Guide Dogs launch “Say Welcome” campaign

Web banner features an image of a Guide Dog and reads 'Say Welcome! It's an offence to say no. By law, Guide Dogs and pups in training can go anywhere.'

Guide Dogs and Tasmanian Hospitality Association work together to end discrimination

With one in three Guide Dog handlers experiencing discrimination when it comes to accessing restaurants and cafes, Guide Dogs Tasmania is partnering with the Tasmanian Hospitality Association (THA) in the lead up to International Guide Dog Day (25 April) to launch its Say Welcome! campaign, and spread the word that Guide Dogs can go anywhere.

Say Welcome! will see Guide Dogs Tasmania working with the THA over the next 12 months to ensure those working in the hospitality industry understand the law surrounding Guide Dog access rights. Under The Guide Dogs and Hearing Dogs Act 1967, it is an offence to refuse a person with a Guide Dog entry into a public place.

Sara with Guide Dog Pepper at Graduation

Sara with Guide Dog Pepper

“For people living with blindness or vision impairment, a Guide Dog helps them to navigate their way around safely and enjoy a varied social life,” Guide Dogs Tasmania spokesperson, Kate Grady, said.

“To be refused entry or even questioned can cause humiliation and anxiety, with many Guide Dog handlers changing their daily routines as a result. Some also think twice about taking their Guide Dog out with them to certain places, which defeats the purpose of having a Guide Dog.”

Sara Waitzer of Hobart has had several instances where she’s been questioned or refused entry to cafes and restaurants, because of her Guide Dog Pepper. Just recently, Ms Waitzer was finalising a restaurant booking over the phone. When she mentioned her Guide Dog would be with her, she was told that this would not be possible.

“Being questioned or refused entry to a restaurant or cafe is almost like being told you’re wearing the wrong pair of shoes. You’re not doing anything wrong but you’re made to feel as though you are.”

“It’s quite confronting to be told that Pepper, who provides me with independence, safety and mobility, was not welcome, and therefore I was not welcome. Thankfully, I’ve had mostly positive experiences when it comes to hospitality service, and I believe the few negative experiences are mainly due to the law not being fully understood.”

Steve Old, CEO of the THA, said he welcomes the partnership with Guide Dogs Tasmania and wants to help spread the word to THA members.

The sticker which will be displayed in venues around Tasmania.

“Most people working in the hospitality industry understand the law and do the right thing, however we don’t want to see anyone discriminated against because of their disability.
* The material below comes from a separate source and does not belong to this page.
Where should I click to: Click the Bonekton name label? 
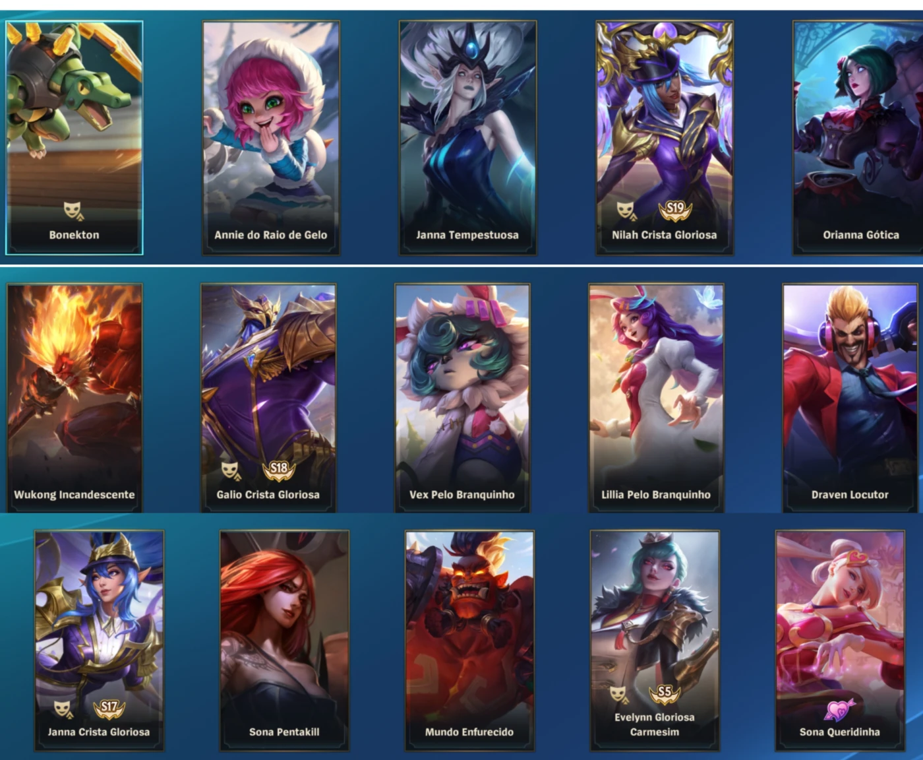click(74, 235)
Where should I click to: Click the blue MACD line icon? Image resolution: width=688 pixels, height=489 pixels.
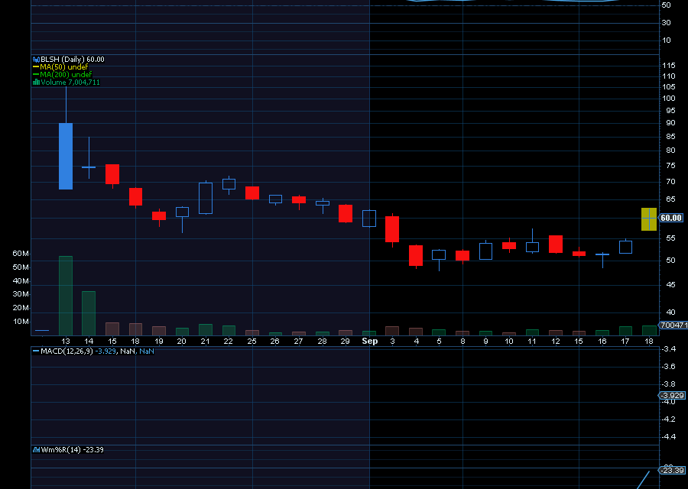pos(35,351)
“Hotels, restaurants and cafes are for everyone to enjoy, so we’re pleased to get on board and ensure our members understand the law and what they can do to make accessing these venues an enjoyable experience for everyone.”

What we’re doing:

  • Providing information packs to the THA to distribute to its members.
  • Creating a poster for THA members than can be put up on notice boards, reminding employees of the Law surrounding Guide Dog access rights.
  • Providing stickers to THA members and non-members for public display in their venue, showing patrons that Guide Dogs can go anywhere.
  • Hosting a media launch in the lead up to International Guide Dog Day to help spread the message further.